Tuesday, May 13, 2008

Dieting Delima

Well today went just as I planned. I actually got up this morning and went to the gym at 6:00 AM! I did my lower body workout and a short warm up. Now, I just have to get up on Thursday and do it again! If I did it one I can do it again! My diet went pretty good until tonight. I worked all day so that helps me to be good, but when I got home I was really hungry. I started by cooking chicken, asparagus and some whole wheat pasta...no problem there, but then I could not help it but I wanted some Peanut Butter! I had 3 tablespoons and a banana! Then I had one stick of a kit kat bar. I know to some this may not sound like much, but it put my caloric intake close to 1800. However, I have had a TON of water! Probably at least a gallon and a half! Hopefully that offset my moments of weekness. I admit I could have done a lot worse, (like eating the WHOLE KING SIZE Kit Kat!), but I still feel guilty for it! The BFL (Body for Life) program is the diet I am on. And no where in the book does it say you have to stick with a certain calorie count, that is just something I am keeping up with. It actually says to eat 6 meals a day combining a protien and a carb at each meal. It is a body builders diet that has a workout program to compliment the diet. Basically, it is meant to burn maximum FAT! Translation: body fat percentage! I shouldnt feel guilty, I just cannot make my brain think that way. This just goes against all diets I have ever been on, but I know it works! I will just keep charging on. Even if I don't win the BIGGEST LOSER BLOGGER, I will be tone and buff! I will just work out really hard tomorrow and be extra good tomorrow. I know everyone has those days where you just cannot satisfy your hunger, and today (tonight) was one for me!
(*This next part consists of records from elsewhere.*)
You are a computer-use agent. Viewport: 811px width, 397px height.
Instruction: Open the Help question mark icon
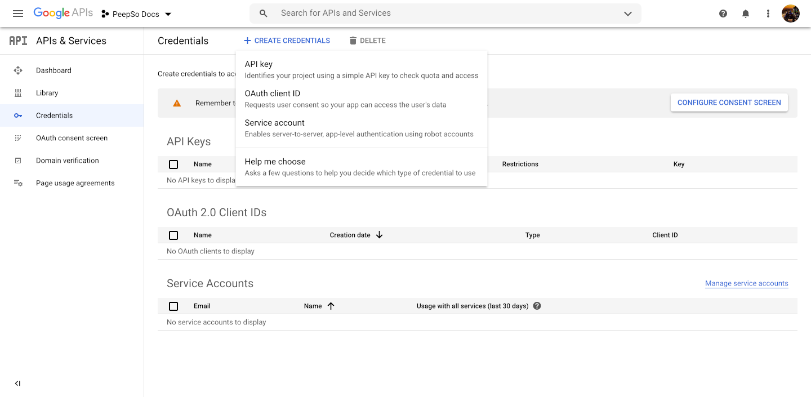[x=723, y=14]
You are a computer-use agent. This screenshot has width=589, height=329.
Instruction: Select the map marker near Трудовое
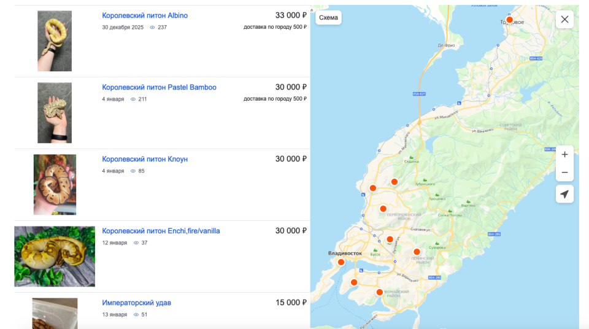509,20
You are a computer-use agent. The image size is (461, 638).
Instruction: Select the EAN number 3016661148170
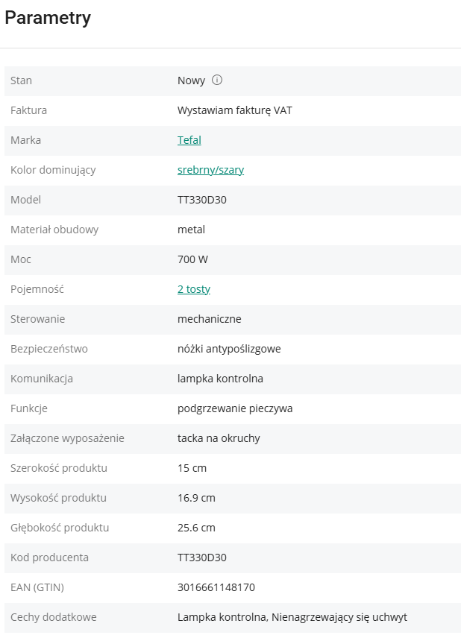click(x=216, y=587)
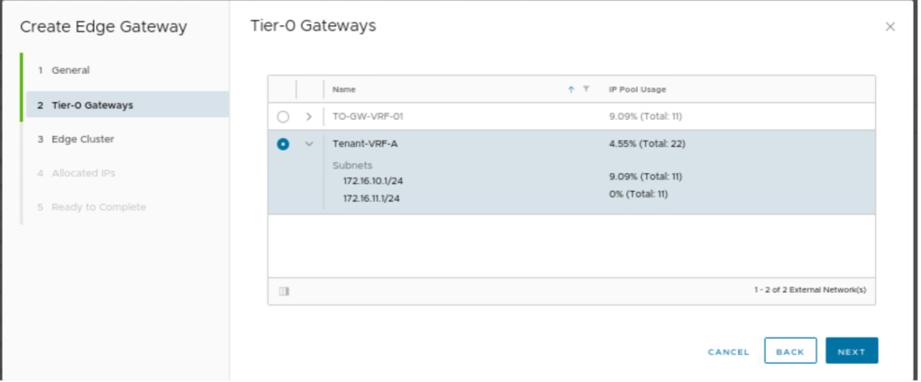
Task: Expand the T0-GW-VRF-01 row details
Action: [x=309, y=117]
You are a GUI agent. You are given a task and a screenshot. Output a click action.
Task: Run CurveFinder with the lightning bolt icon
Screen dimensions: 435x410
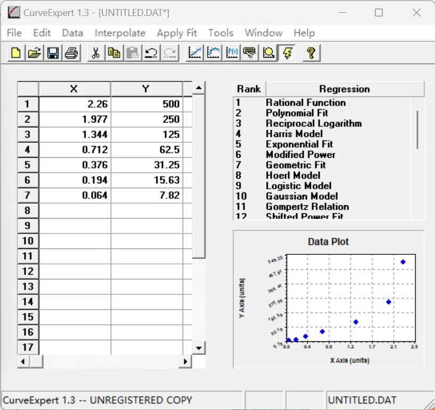click(x=288, y=53)
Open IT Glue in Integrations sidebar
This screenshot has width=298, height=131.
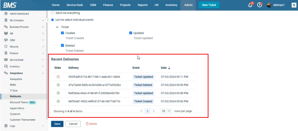(14, 91)
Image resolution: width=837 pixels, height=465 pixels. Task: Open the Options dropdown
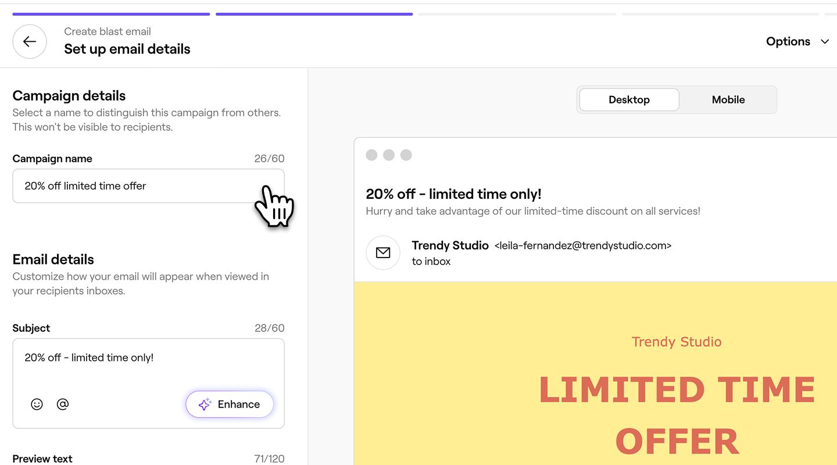pos(788,41)
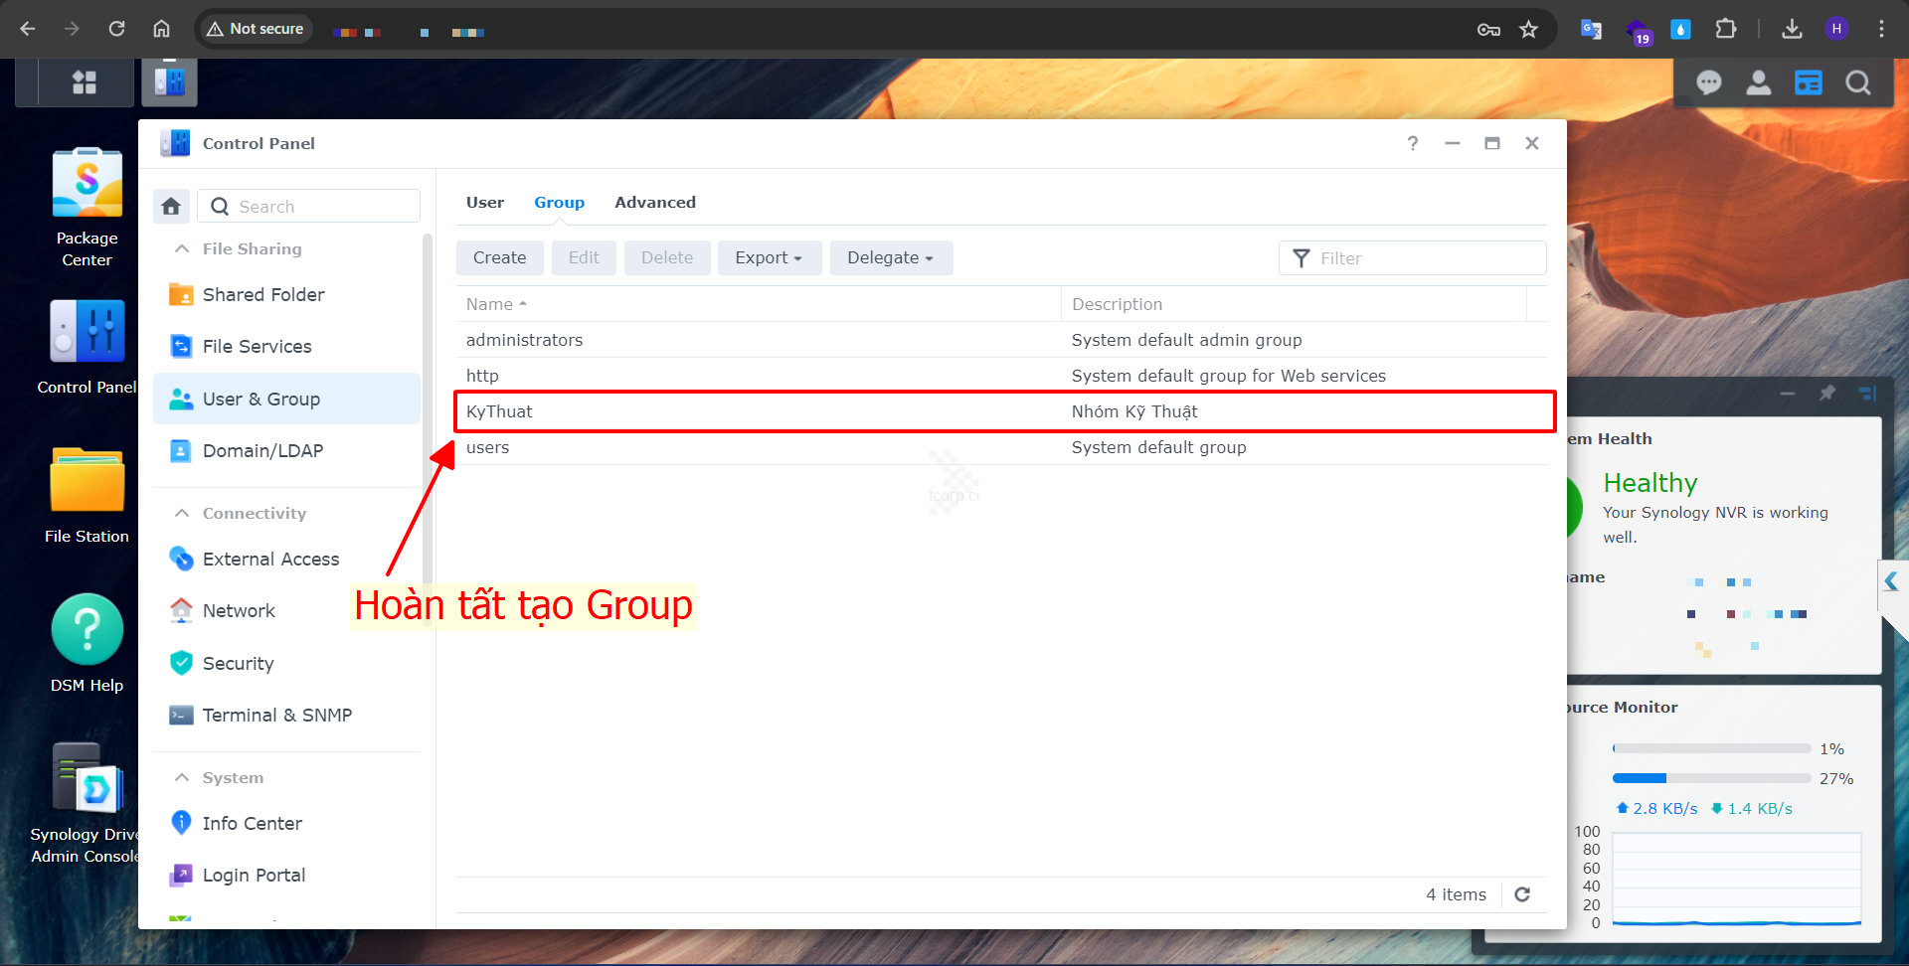The width and height of the screenshot is (1909, 966).
Task: Refresh the group list
Action: coord(1521,894)
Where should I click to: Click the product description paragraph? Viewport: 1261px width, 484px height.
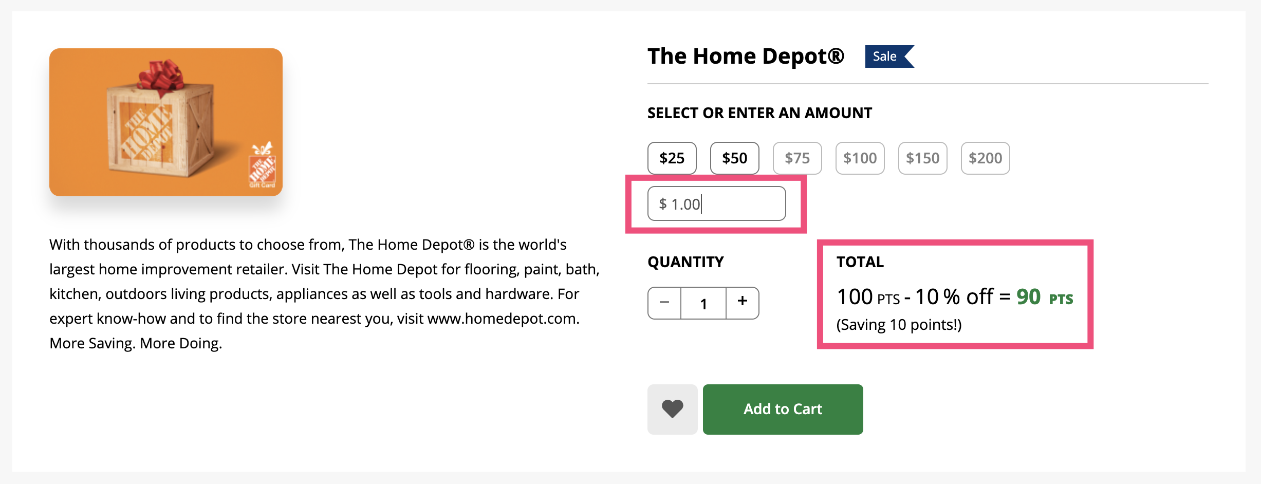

Okay I am done venting about my frustration over my overeating.....

I have set a goal for myself for this week. I am planning to go the gym 5 days this week. I used to do this all the time without even flinching! I know it is juust going to take some adjusting to this new way of life again to make it a permanent part of my life...AGAIN. It is just sortof frustrating to start over at (almost) square one. I am so proud to have my beautiful daughter, but I am not a fan of what being preggers for a second time did to me! I had worked so long and hard to lose 60 pounds! That is a lot to accomplish! Now I feel like I am starting over. Kindof discerning. But I have to start somewhere. So here I go.....

Well, I think I have covered it for today. Thanks for checking in!